Build <RIGHT_SPEAKER_ENABLE> from segments.json as between(t,a,b)+between(t,a,b)+... over the right-speaker segments. Tile crops should target ~720×640 around each face (1.125:1 to match 1080×960).

Step 5 — Add subtitles

Ask once (only if user hasn't already specified a style):

"Three subtitle styles: opus (big bold white, yellow active-word highlight), karaoke (4-word chunks, green highlight), minimal (clean Helvetica, no highlight). Or paste an example you like."

If they paste a reference image/example: match the font, size, weight, color, position, and animation as closely as possible — write a custom ASS by hand or extend build_ass.py.

Else use the preset:

# Re-run whisper on the trimmed clip for accurate timestamps relative to clip start
whisper /tmp/clipify/clip_panned.mp4 --model tiny.en --word_timestamps True --output_format json --output_dir /tmp/clipify --language en
python3 <skill-dir>/scripts/build_ass.py /tmp/clipify/clip_panned.json /tmp/clipify/captions.ass opus

Burn captions:

ffmpeg -y -i /tmp/clipify/clip_panned.mp4 -vf "subtitles=/tmp/clipify/captions.ass" \
  -c:v libx264 -preset fast -crf 20 -c:a copy "$OUTPUT.mp4"

Step 6 — Deliver

Save each output to <source_dir>/clipify_out/ (mkdir if missing)
Print one line per clip: name, duration, what was funny, output path
Open the first output with open <path> so the user can check it
Offer to iterate (different style, different ROI, swap to split-screen, retime captions)

Pitfalls (lessons from prior runs — don't repeat)

Don't over-tune ROIs.
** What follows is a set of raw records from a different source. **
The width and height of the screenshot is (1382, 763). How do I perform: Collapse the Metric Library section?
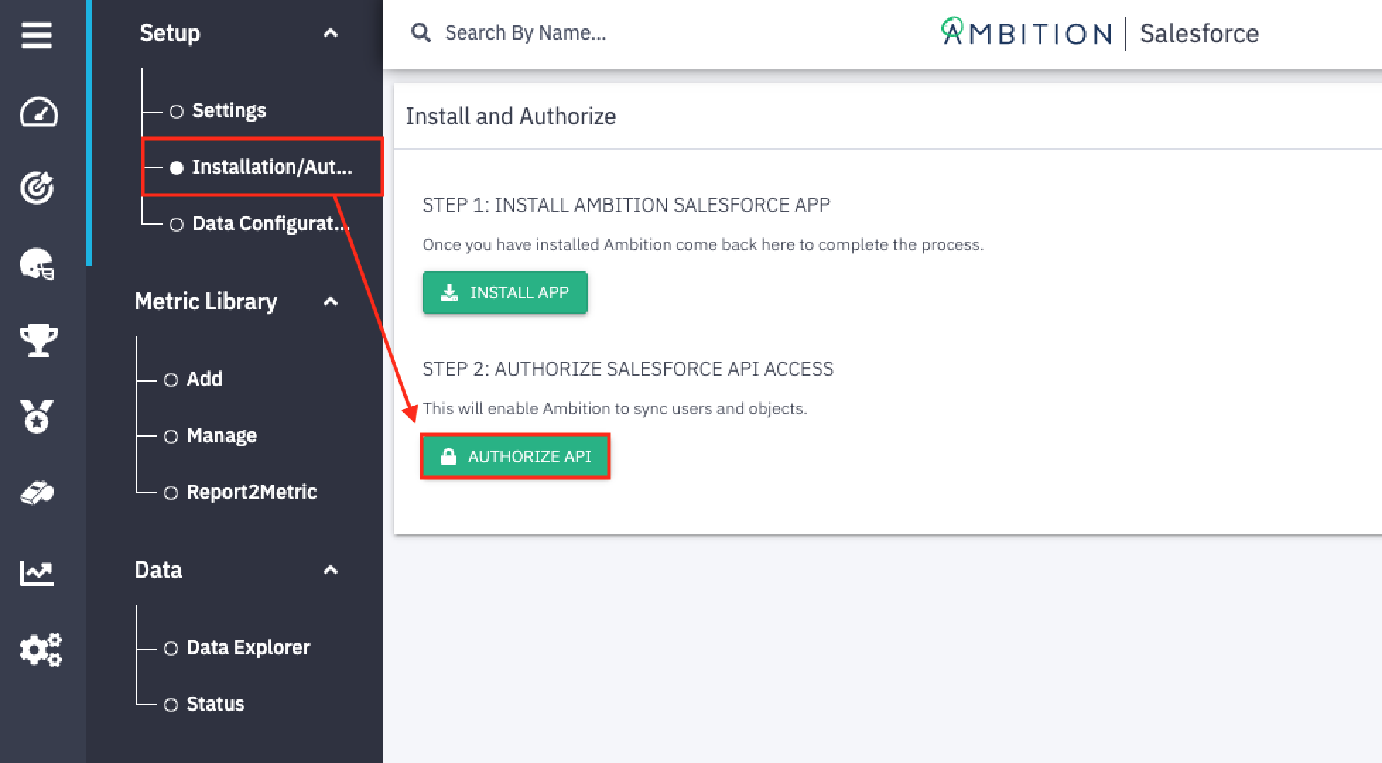coord(330,302)
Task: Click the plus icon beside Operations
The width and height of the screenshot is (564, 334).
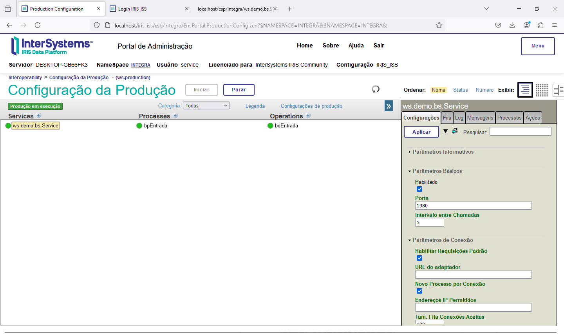Action: click(x=308, y=116)
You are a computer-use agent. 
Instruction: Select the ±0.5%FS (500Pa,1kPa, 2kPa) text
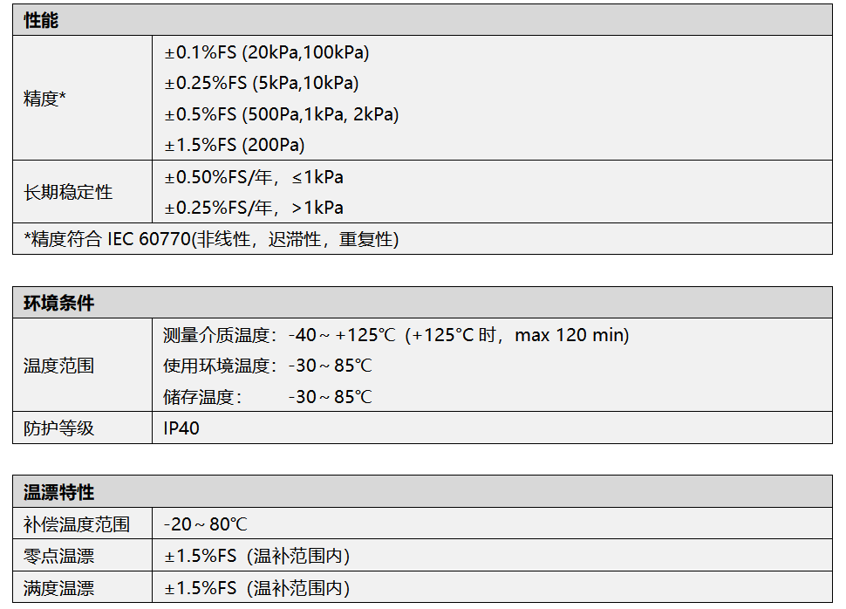pos(282,114)

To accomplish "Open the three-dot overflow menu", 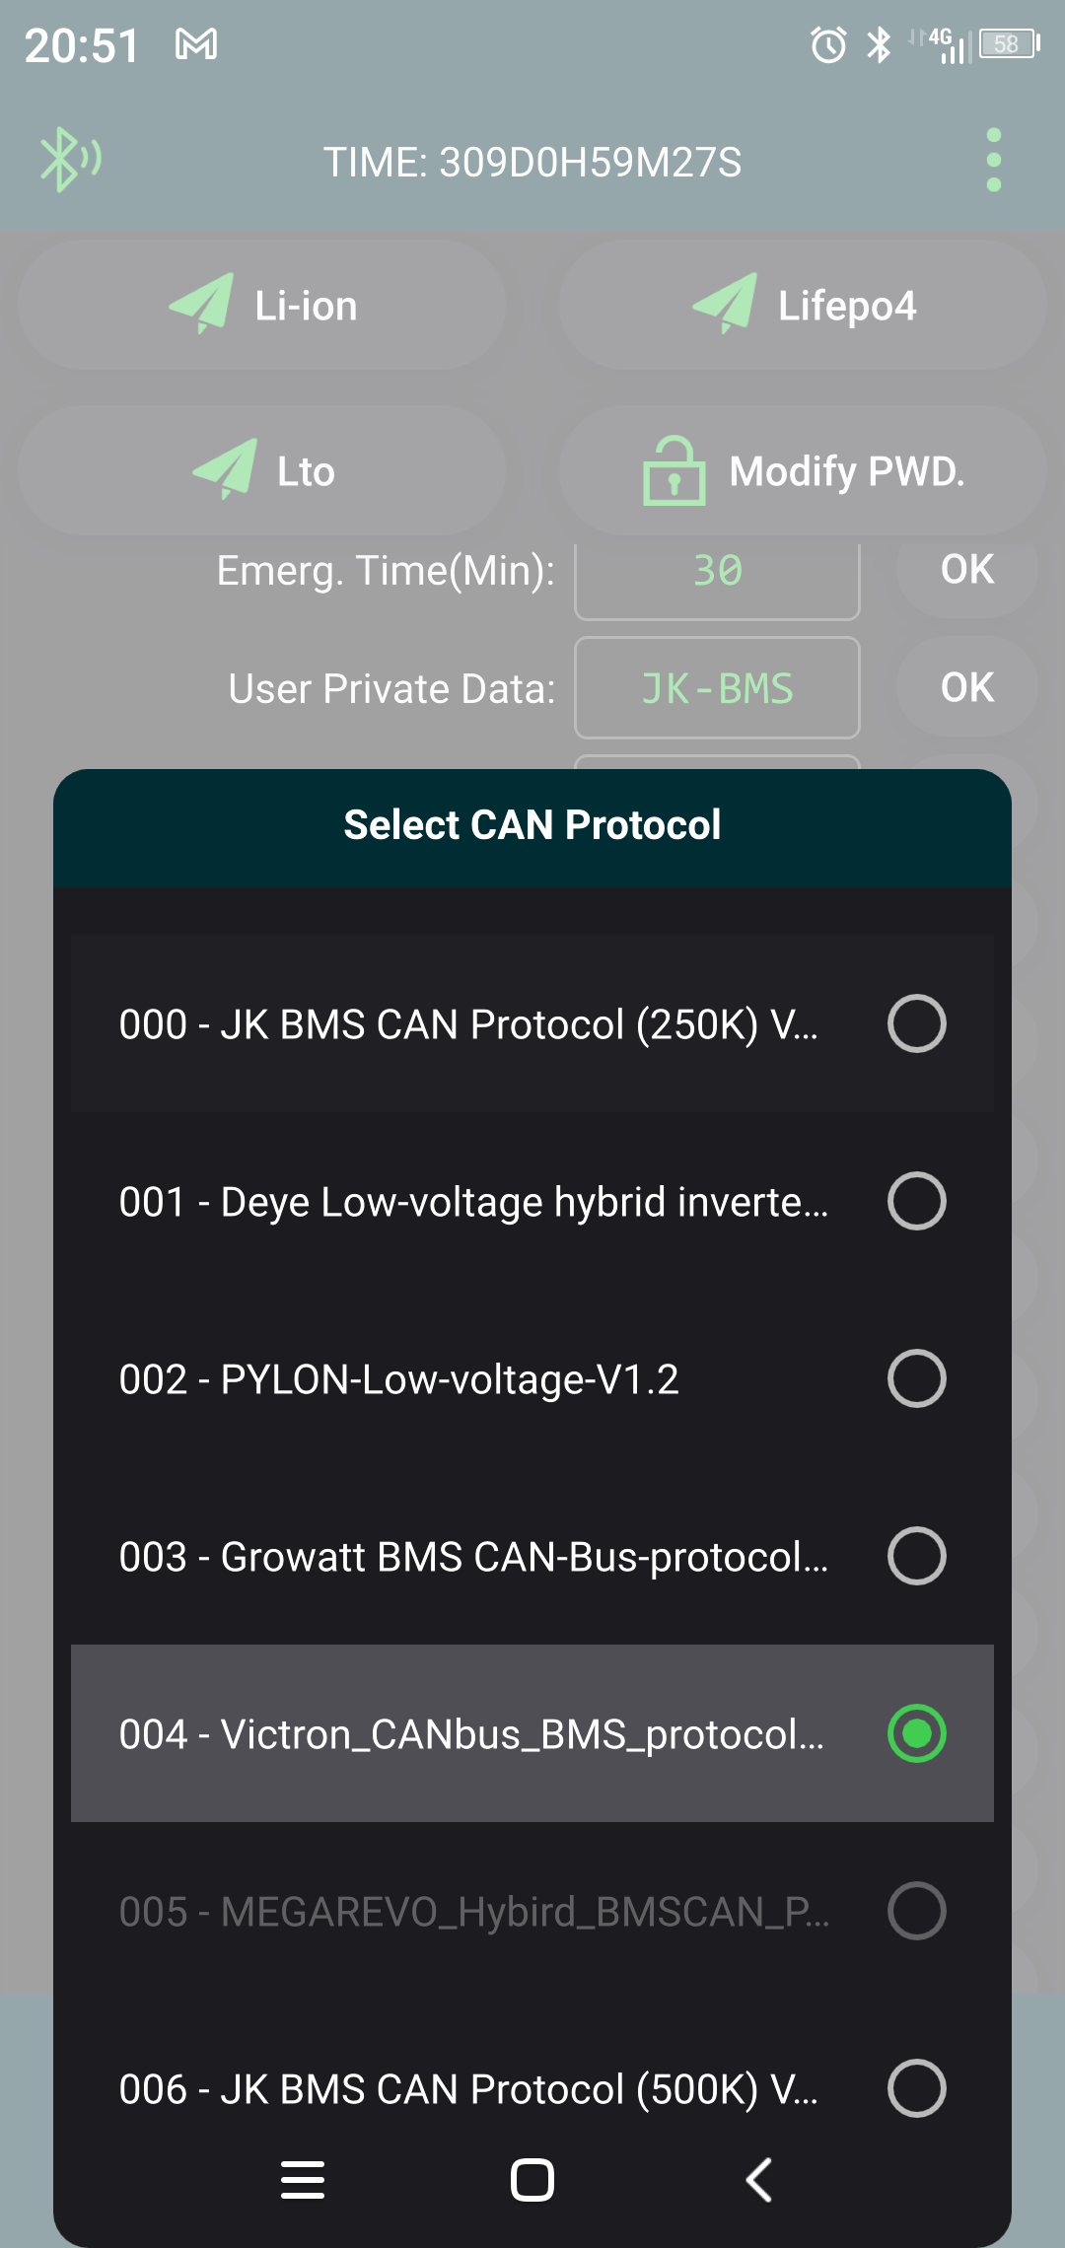I will [x=993, y=160].
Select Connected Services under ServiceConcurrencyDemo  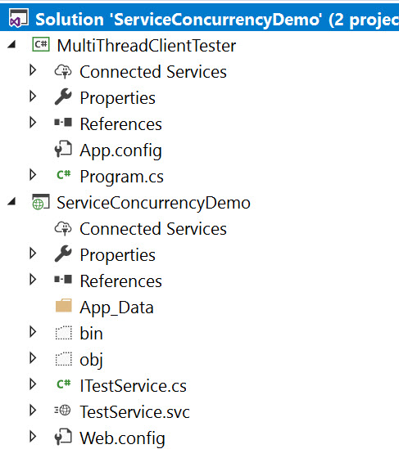click(x=153, y=229)
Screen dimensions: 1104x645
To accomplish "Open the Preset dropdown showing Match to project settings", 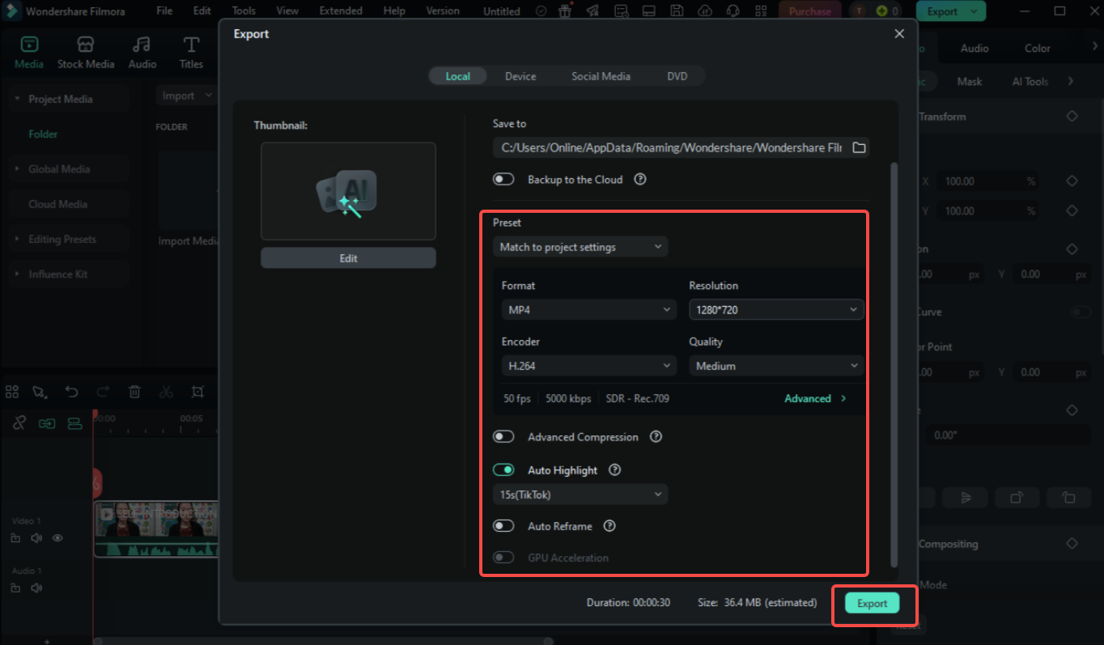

Two iterations max. Motion-diff is forgiving — wider ROIs covering mouth+chin work fine even if not perfectly mouth-centered.
Watch out for scene cuts inside a clip. Run ffmpeg -filter:v "select='gt(scene,0.3)',showinfo" -f null - to count cuts. If a 16:9→9:16 clip has many cuts, the fixed face ROIs only work for the dominant scene; warn the user, and offer to either pick a single-take clip or accept off-center framing during cuts.
Source resolution matters. If source is 4K, either downscale to 1920×1080 first (faster, fine for 9:16 output) or multiply all ROI/pan coordinates by 2.
Burned-in subtitles in source. Some "raw" clips still have subtitles. If so, find the no-subs master via audio cross-correlation (audio_align.py) and trim from there.
Don't run whisper on the full feature-length source if a short clip suffices. Whisper the trimmed clip after Step 2; only whisper the full source in Step 1 if you need a transcript to find funny moments.
State the plan in one line, then act. Don't narrate every iteration.

name	clipify
description	Find the funniest moments in a video, cut them as standalone clips, optionally reformat 16:9 → 9:16 (face-pan or split-screen), and burn opus-style word-by-word captions. Use when the user mentions "clipify," "cut clips from this video," "make shorts from this," "find funny moments," "reframe to 9:16," "vertical clips," or pastes a video file path and wants social-ready cuts.